(EXCERTO SELECIONADO)
Socorro-me deste ilustrativo caso para sinalizar duas ideias. Primeira: a capacidade de escuta e a inteligência emocional podem ser trunfos essenciais de uma boa e virtuosa liderança. Mas podem também ser usadas para manipular, escravizar e destruir. Segunda: quando analisamos líderes, nunca devemos ater-nos a caraterísticas isoladas. Importa, antes, que adotemos uma visão holística e prestemos atenção à forma como a pessoa combina várias caraterísticas. Ser humilde é uma caraterística importante na liderança. Mas conheço pessoas humildes que jamais desejaria ter como líder – pois são deficitárias em competência, empatia, determinação ou coragem.
Argumento similar pode ser usado para qualificar a perseverança. Ser perseverante é essencial para exercer boa liderança. Mas, sem a companhia da sensatez, da humildade, da empatia e da compaixão, a perseverança pode ser destrutiva. Richard Fuld, que foi CEO do defunto Lehman Brothers, era um homem profundamente determinado. Em 2007 afirmou: “Enquanto eu for vivo, a instituição jamais será vendida. E se for vendida após a minha morte, erguer-me-ei da minha sepultura para impedir que isso ocorra.”
Mas, além de determinado, Fuld era arrogante, soberbo e destituído de humildade. Era rotulado como “gorila de Wall Street”. Foi assim caraterizado: “Como CEO do Lehman Brothers, Richard Fuld recusou-se a escutar os membros da sua equipa ou confidentes externos. O secretário do Tesouro Hank Paulson avisou-o quarenta vezes de que o banco estava sobre-alavancado e precisava de ser capitalizado. Quando Paulson pediu aos maiores bancos para desenvolverem planos que salvassem o Lehman, Fuld estava no seu gabinete, em negação acerca dos problemas do banco. Quando, três dias depois, o Lehman declarou falência, os empregados perderam os seus postos de trabalho, os clientes os seus recursos, e os acionistas os seus investimentos. Como resultado, os mercados financeiros mergulharam numa crise, e todo o país teve de pagar pelo solipsismo de Fuld.”
Uma visão holística é, pois, crucial para que tomemos melhores decisões de seleção, promoção, contratação e, já agora, de eleição de líderes. Há uma certa predileção, nesses processos, para prestar atenção a qualidades positivas como a determinação, a autoconfiança, o autocontrolo emocional, e a capacidade de bem falar e escutar do/as candidato/as. Mas esses atributos podem caraterizar tanto as melhores quanto as piores lideranças. A história, tanto a política quanto a empresarial, está repleta de lideranças determinadas, autoconfiantes, emocionalmente autocontroladas, pródigas na escuta e bem-falantes – que usaram essas qualidades para finalidades perversas.
O facto de um/a líder político/a dizer “duras verdades” e, aparentemente, ser autêntico/a é pouco relevante para aferirmos das suas genuínas preocupações com as necessidades e os interesses dos cidadãos. Eis, pois, a lição: como cidadãos, eleitores, liderados, observadores ou responsáveis por escolher, votar e selecionar liderança, importa prestar atenção ao “conjunto” de qualidades reveladas por quem pretende ser, ou é, líder. Naturalmente, esse é um desafio exigente. Requer reflexão, esforço, estudo e a capacidade para desconfiar de chavões sobre os atributos das (boas) lideranças. Reza um velho ditado algo como isto: quando quiser comprar um cavalo, preste mais atenção ao animal do que àquilo que que o dono dele diz!

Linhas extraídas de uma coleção
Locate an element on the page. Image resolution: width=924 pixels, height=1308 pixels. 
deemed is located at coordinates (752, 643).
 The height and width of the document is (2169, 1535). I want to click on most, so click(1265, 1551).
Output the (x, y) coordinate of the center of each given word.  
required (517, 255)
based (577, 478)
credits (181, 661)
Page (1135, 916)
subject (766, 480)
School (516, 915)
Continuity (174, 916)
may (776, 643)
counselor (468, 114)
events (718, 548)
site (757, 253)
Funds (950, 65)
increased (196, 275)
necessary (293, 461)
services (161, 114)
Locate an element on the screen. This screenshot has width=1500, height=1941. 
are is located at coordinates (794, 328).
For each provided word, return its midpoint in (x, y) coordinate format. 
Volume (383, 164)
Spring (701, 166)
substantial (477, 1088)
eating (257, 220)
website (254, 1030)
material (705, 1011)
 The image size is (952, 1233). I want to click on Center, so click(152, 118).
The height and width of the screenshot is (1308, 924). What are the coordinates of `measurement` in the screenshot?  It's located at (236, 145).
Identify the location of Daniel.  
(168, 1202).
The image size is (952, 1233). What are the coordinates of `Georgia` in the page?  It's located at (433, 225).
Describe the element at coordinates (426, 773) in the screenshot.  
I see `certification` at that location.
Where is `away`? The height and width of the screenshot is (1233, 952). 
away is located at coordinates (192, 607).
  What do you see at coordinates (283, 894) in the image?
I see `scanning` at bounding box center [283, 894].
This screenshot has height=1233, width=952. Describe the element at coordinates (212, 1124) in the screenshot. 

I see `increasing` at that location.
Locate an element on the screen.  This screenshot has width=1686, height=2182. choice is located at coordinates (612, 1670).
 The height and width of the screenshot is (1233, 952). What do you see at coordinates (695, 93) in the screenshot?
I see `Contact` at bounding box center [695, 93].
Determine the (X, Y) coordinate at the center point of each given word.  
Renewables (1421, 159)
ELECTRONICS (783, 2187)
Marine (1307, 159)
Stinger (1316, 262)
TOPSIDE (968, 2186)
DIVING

(TAREFAS A REALIZAR)
(a) Reproduza o trecho do excerto sobre liderança entre "O facto de um/a" e "dono dele diz!", inclusive.
(b) No excerto sobre liderança, quantas vezes o secretário do Tesouro Hank Paulson avisou Richard Fuld de que o banco estava sobre-alavancado?
Baseie-se unicamente no excerto.

(RESPOSTAS AOS EXERCÍCIOS)
(a)
O facto de um/a líder político/a dizer “duras verdades” e, aparentemente, ser autêntico/a é pouco relevante para aferirmos das suas genuínas preocupações com as necessidades e os interesses dos cidadãos. Eis, pois, a lição: como cidadãos, eleitores, liderados, observadores ou responsáveis por escolher, votar e selecionar liderança, importa prestar atenção ao “conjunto” de qualidades reveladas por quem pretende ser, ou é, líder. Naturalmente, esse é um desafio exigente. Requer reflexão, esforço, estudo e a capacidade para desconfiar de chavões sobre os atributos das (boas) lideranças. Reza um velho ditado algo como isto: quando quiser comprar um cavalo, preste mais atenção ao animal do que àquilo que que o dono dele diz!

(b) Quarenta vezes.